Without the pictures, output the lines of the material from the very first through the one that holds "Shipping and returns policy (220, 2481)".

[[ GIVEN RECORDS, beginning ]]

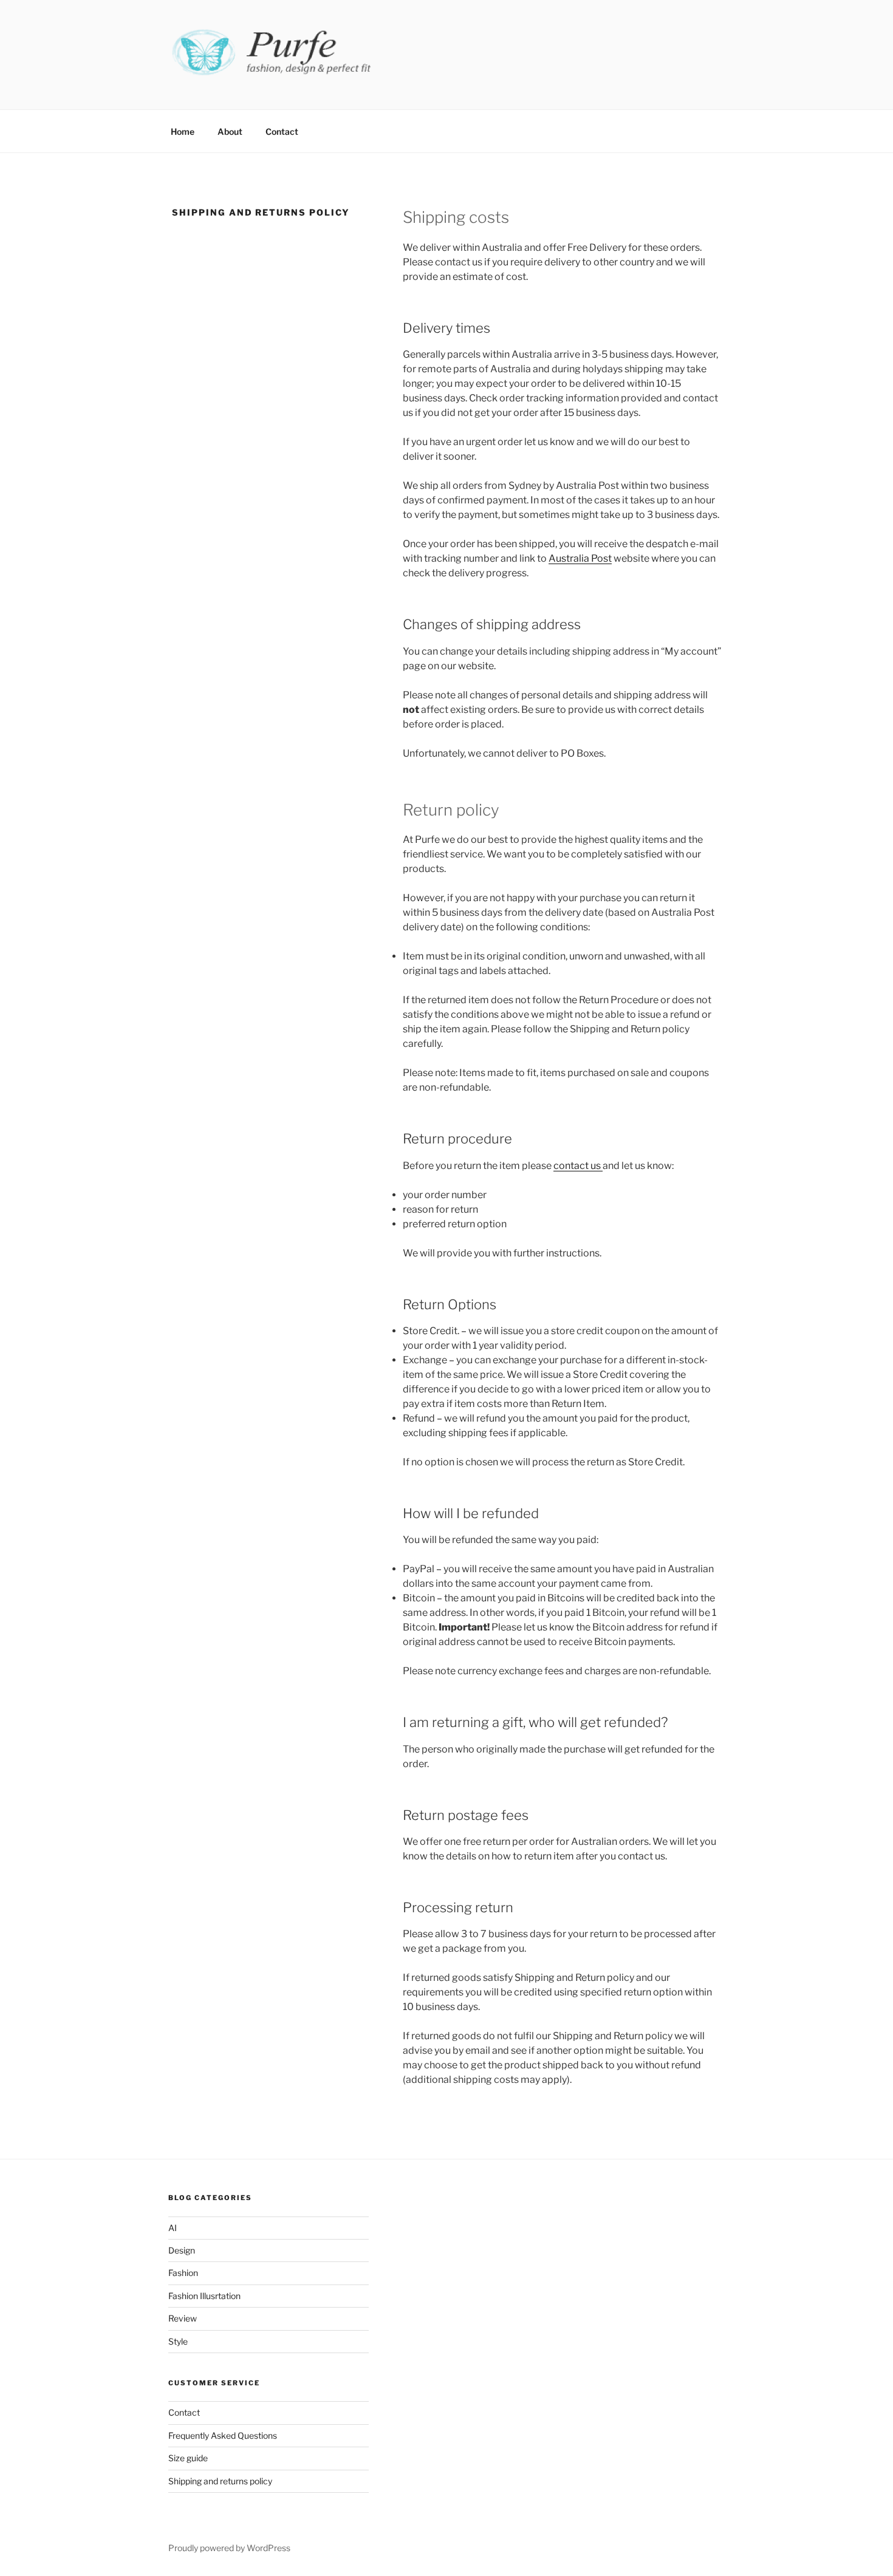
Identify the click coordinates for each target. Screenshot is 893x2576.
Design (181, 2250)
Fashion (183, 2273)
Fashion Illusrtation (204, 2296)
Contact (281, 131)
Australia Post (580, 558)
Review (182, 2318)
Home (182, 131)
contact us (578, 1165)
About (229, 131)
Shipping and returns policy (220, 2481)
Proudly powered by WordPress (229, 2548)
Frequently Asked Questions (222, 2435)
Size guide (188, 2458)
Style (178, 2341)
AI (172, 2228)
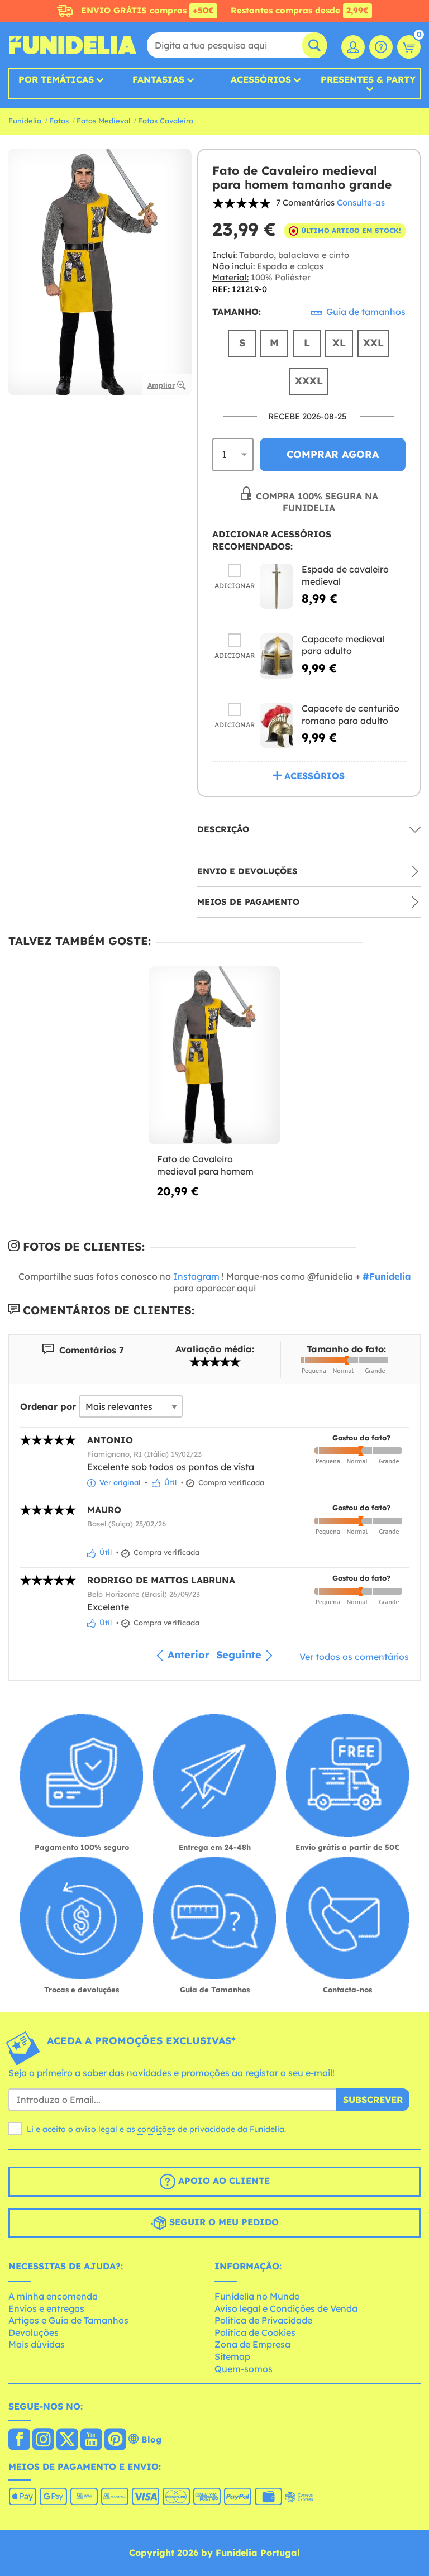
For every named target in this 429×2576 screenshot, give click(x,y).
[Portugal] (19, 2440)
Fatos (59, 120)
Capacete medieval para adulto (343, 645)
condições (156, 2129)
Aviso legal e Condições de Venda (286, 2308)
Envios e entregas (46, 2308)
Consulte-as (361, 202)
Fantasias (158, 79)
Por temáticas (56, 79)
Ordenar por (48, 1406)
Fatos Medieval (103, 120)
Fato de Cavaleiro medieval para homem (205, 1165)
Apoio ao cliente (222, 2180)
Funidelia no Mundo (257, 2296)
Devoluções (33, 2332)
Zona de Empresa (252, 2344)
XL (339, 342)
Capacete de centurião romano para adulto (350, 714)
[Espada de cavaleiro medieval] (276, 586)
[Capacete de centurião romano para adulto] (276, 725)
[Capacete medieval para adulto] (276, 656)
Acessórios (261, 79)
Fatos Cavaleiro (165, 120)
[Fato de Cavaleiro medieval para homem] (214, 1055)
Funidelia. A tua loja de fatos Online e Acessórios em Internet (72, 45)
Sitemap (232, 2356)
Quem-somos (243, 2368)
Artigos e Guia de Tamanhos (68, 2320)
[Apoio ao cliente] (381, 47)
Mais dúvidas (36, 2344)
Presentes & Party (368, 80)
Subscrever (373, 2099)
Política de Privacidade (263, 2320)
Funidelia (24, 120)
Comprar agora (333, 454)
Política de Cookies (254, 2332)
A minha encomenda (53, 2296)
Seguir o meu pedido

[[ GIVEN RECORDS, end ]]

WORKED SOLUTION:
Identify the click coordinates for each target. Screenshot is 893x2576.
Design (181, 2250)
Fashion (183, 2273)
Fashion Illusrtation (204, 2296)
Contact (281, 131)
Australia Post (580, 558)
Review (182, 2318)
Home (182, 131)
contact us (578, 1165)
About (229, 131)
Shipping and returns policy (220, 2481)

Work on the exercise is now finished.